Preparing for an MUN conference is hard work, especially when you don't have much experience. In this section, you will find our Rules of Procedure (ROP), study guides prepared by our team to understand the topics you will be debating better, and resources that you might find useful for the debates.
The first step, however, should be to read the UN Charter.
Then, here are four important areas for delegates to research as part of their preparation for a conference:
The UN system. Delegates should be aware of the 6 main organs of the UN plus the UN family and how it relates to the General Assembly. The history, culture, political structure, and current political affairs of the countries that have been assigned for a simulation. In addition to resources on these topics, it may be useful to read fiction and non-fiction books (e.g., biographies) written by authors who live in the country you have been assigned. They may offer insights into the culture of the country delegates will be representing.
Government positions on the topics will be discussed at a Model UN conference. In order to adequately represent a country during the conference, a delegate will need to interact with delegates representing other countries. Knowing the viewpoints and policies of "their" country as well as those positions of other countries that will be represented will help delegates predict what will be said during the debate phase of the conference. This will be very useful in helping delegates identify which countries will be in agreement with their position and which ones will be opposed. In addition, it will help them decide in advance where it might be useful to seek cooperation or compromise.

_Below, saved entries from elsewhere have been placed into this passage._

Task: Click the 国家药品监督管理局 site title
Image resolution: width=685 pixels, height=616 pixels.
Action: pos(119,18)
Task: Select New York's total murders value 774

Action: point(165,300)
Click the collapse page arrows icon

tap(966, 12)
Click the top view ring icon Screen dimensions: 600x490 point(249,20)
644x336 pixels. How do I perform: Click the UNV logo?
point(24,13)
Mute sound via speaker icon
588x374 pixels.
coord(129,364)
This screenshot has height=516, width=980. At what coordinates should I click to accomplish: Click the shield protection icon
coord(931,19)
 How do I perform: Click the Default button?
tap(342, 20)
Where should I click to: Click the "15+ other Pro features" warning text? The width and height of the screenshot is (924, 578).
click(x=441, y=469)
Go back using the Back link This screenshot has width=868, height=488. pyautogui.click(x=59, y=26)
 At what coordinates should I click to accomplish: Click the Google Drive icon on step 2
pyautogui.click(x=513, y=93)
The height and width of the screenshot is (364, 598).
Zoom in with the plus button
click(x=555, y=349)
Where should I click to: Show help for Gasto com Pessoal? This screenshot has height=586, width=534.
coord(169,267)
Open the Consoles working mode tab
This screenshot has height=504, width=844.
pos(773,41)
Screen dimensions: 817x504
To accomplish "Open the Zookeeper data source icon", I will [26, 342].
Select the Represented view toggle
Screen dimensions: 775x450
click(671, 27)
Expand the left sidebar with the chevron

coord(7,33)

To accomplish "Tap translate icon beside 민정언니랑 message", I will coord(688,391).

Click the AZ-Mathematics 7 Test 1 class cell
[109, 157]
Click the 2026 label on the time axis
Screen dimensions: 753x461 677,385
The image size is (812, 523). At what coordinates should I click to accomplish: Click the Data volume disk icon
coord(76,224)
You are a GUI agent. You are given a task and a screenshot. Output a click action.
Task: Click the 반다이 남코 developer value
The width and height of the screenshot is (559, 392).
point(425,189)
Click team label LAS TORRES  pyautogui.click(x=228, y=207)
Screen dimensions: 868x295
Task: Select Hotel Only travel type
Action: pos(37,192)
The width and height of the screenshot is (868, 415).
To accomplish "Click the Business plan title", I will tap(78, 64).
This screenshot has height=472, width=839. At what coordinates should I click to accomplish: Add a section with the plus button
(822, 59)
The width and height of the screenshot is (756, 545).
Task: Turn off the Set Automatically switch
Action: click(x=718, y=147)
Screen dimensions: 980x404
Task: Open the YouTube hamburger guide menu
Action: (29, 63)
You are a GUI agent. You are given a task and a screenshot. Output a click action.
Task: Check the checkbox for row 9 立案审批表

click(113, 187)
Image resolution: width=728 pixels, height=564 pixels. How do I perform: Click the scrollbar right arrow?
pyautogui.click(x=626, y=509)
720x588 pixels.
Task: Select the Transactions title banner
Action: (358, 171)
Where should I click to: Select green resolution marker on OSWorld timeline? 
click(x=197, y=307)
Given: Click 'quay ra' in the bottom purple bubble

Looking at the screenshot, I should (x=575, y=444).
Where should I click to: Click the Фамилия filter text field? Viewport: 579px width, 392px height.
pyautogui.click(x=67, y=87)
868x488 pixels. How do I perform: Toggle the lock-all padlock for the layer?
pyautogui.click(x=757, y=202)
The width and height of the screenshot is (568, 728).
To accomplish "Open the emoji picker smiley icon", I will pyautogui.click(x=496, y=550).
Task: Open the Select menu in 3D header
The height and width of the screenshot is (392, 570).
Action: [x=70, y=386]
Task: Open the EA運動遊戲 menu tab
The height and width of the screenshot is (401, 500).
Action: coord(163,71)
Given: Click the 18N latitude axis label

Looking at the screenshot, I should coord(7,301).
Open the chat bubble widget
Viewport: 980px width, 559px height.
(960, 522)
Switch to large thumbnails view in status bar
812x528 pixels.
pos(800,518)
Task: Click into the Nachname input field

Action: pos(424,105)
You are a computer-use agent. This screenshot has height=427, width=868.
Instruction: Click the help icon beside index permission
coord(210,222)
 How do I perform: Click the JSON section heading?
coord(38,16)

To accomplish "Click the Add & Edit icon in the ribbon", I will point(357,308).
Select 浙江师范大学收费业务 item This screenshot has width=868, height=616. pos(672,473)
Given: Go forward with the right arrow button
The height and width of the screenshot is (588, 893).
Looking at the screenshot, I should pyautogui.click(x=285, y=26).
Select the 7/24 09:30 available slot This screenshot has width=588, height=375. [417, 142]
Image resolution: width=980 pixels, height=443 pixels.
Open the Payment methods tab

Positions of the main political groups, such as the Group of 77 and China, Non-Aligned Movement, European Union, African Union, etc. (see list of Groups of Member States) are equally important since many negotiations at the UN often take place between political groups.
Current statistical data on assigned countries and topics.
When preparing for a conference, it is useful for delegates to divide the research into four categories:
General research on the assigned topic. A delegate should be well-versed on the topic they will be debating.
General research on the background and culture of the country they have been assigned.
Research on the policies of "their" country on the topics they will be debating.
Research on the policies of other countries that will be represented at the conference so that they can anticipate the arguments that might be put forward by other delegates.
Researching country policies on an assigned topic
Delegates should look for books and websites that give a general overview of the topic as well as information on more specific aspects of your topic. It is important to get an idea of how complex the subject is and how many different aspects of the topic might be discussed during the conference.
It is also important for them to keep in mind that web resources must be selected carefully. Not all web sites are reliable sources and many of the sources may be biased. If possible, delegates should try to find independent confirmation of the information they have obtained from more than one source.
Moreover, when gathering information it is important to distinguish between opinions and facts. Facts are used to support opinions. Whenever possible, delegates should use facts to support their arguments. Whenever possible, delegates should use facts to support their arguments. Sometimes, however, there are instances when facts are not available. Ultimately, delegates will be presenting an opinion and must defend it against other opinions. Therefore, it is crucial for them to be familiar with different viewpoints and opinions on the topics they are assigned. Delegates should study arguments that are different from the one their assigned country is likely to take on a topic. They need to analyse the facts that are used to support opposing arguments. Sometimes the same facts can be used to support two different positions on a topic. Delegates will need to decide which particular points they want to focus on in their arguments and this decision needs to be guided by their country’s policies on the topic they are debating.
When searching the Internet for information it is usually a good idea to vary the keywords used to research an assigned topic. This will sometimes lead you to additional sources of information which you might not have found if the keyword search is too narrow.